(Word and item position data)

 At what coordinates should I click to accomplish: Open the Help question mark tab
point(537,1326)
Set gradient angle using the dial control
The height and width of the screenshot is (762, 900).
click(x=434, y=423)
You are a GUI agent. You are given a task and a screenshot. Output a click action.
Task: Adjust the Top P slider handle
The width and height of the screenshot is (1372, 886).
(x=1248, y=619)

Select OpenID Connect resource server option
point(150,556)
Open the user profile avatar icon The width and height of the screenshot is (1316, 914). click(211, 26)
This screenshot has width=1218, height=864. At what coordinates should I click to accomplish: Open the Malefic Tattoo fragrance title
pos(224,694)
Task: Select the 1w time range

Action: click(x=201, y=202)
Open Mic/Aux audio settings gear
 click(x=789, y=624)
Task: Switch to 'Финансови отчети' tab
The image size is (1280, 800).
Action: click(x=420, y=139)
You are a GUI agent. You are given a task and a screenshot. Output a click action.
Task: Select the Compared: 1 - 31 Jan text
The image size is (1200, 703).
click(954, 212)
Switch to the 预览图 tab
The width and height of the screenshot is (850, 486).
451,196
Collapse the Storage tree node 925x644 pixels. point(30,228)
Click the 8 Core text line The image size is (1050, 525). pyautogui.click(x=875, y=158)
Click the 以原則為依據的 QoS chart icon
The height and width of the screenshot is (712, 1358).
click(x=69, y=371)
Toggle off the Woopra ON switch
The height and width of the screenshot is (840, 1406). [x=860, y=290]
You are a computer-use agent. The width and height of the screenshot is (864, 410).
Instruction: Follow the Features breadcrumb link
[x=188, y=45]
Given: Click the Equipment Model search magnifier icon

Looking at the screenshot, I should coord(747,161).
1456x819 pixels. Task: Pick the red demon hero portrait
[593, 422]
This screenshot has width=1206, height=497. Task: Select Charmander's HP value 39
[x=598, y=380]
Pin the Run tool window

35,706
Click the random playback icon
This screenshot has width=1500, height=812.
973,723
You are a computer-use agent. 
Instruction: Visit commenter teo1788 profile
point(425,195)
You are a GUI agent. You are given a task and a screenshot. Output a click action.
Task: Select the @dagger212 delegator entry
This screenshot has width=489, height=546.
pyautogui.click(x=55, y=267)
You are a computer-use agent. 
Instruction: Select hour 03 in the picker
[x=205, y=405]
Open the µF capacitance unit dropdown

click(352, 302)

■ What is expected ■
Copy out the lines above without any changes, starting with the line that contains "You are a computer-use agent. The" and going on through the line that contains "point(425,195)", with both of those lines included.

■ Expected output ■
You are a computer-use agent. The width and height of the screenshot is (864, 410).
Instruction: Follow the Features breadcrumb link
[x=188, y=45]
Given: Click the Equipment Model search magnifier icon

Looking at the screenshot, I should coord(747,161).
1456x819 pixels. Task: Pick the red demon hero portrait
[593, 422]
This screenshot has width=1206, height=497. Task: Select Charmander's HP value 39
[x=598, y=380]
Pin the Run tool window

35,706
Click the random playback icon
This screenshot has width=1500, height=812.
973,723
You are a computer-use agent. 
Instruction: Visit commenter teo1788 profile
point(425,195)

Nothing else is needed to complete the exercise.